- Work task
Copy each line of the entries below that contains the string "screenshot".

- Data supplied
-- Opening Marker --
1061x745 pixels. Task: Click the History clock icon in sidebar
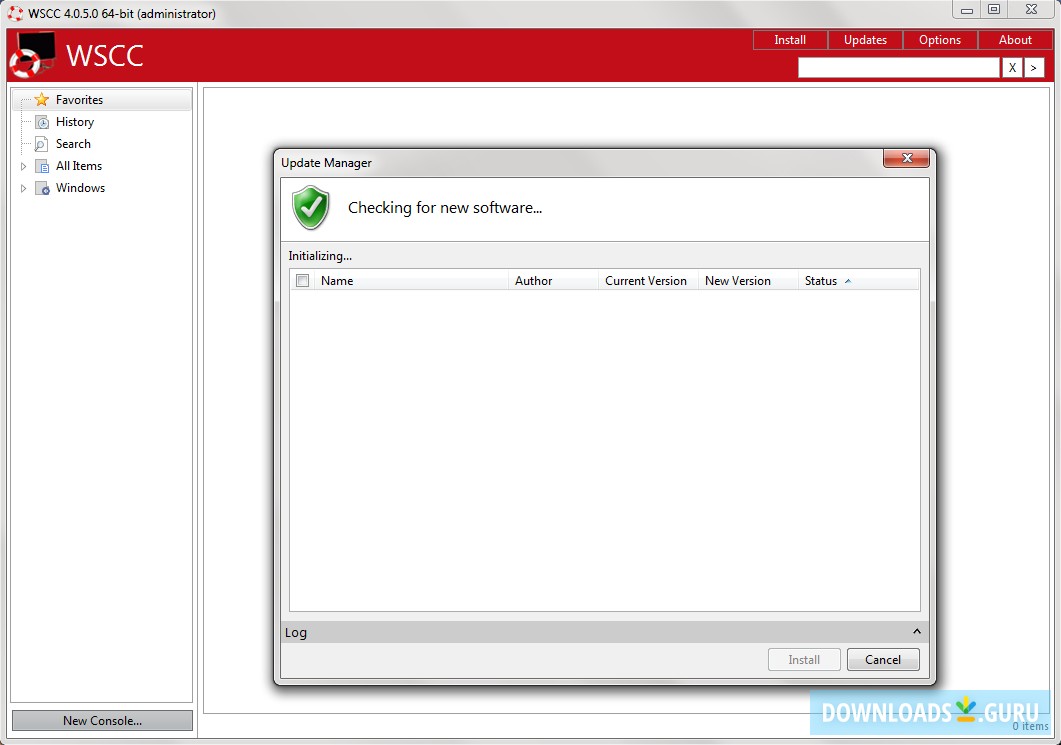41,121
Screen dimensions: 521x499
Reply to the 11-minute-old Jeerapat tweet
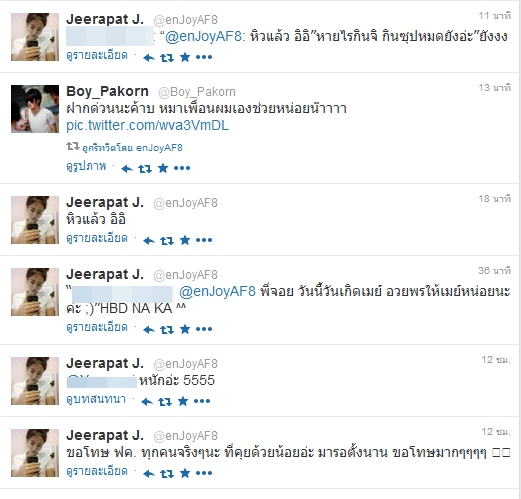click(x=149, y=58)
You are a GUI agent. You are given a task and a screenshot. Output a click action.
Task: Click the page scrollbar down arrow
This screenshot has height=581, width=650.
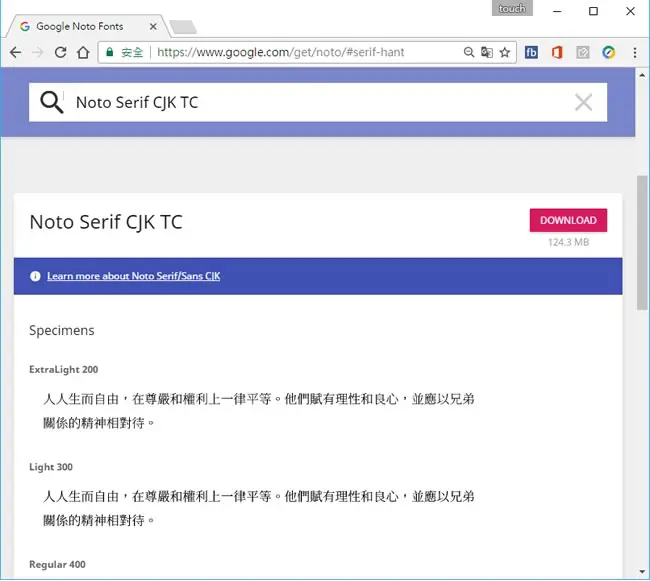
-- Closing Marker --
- Solution for this exercise
You are a GUI agent. You are given a task and a screenshot. Output a click action.
This screenshot has height=581, width=650.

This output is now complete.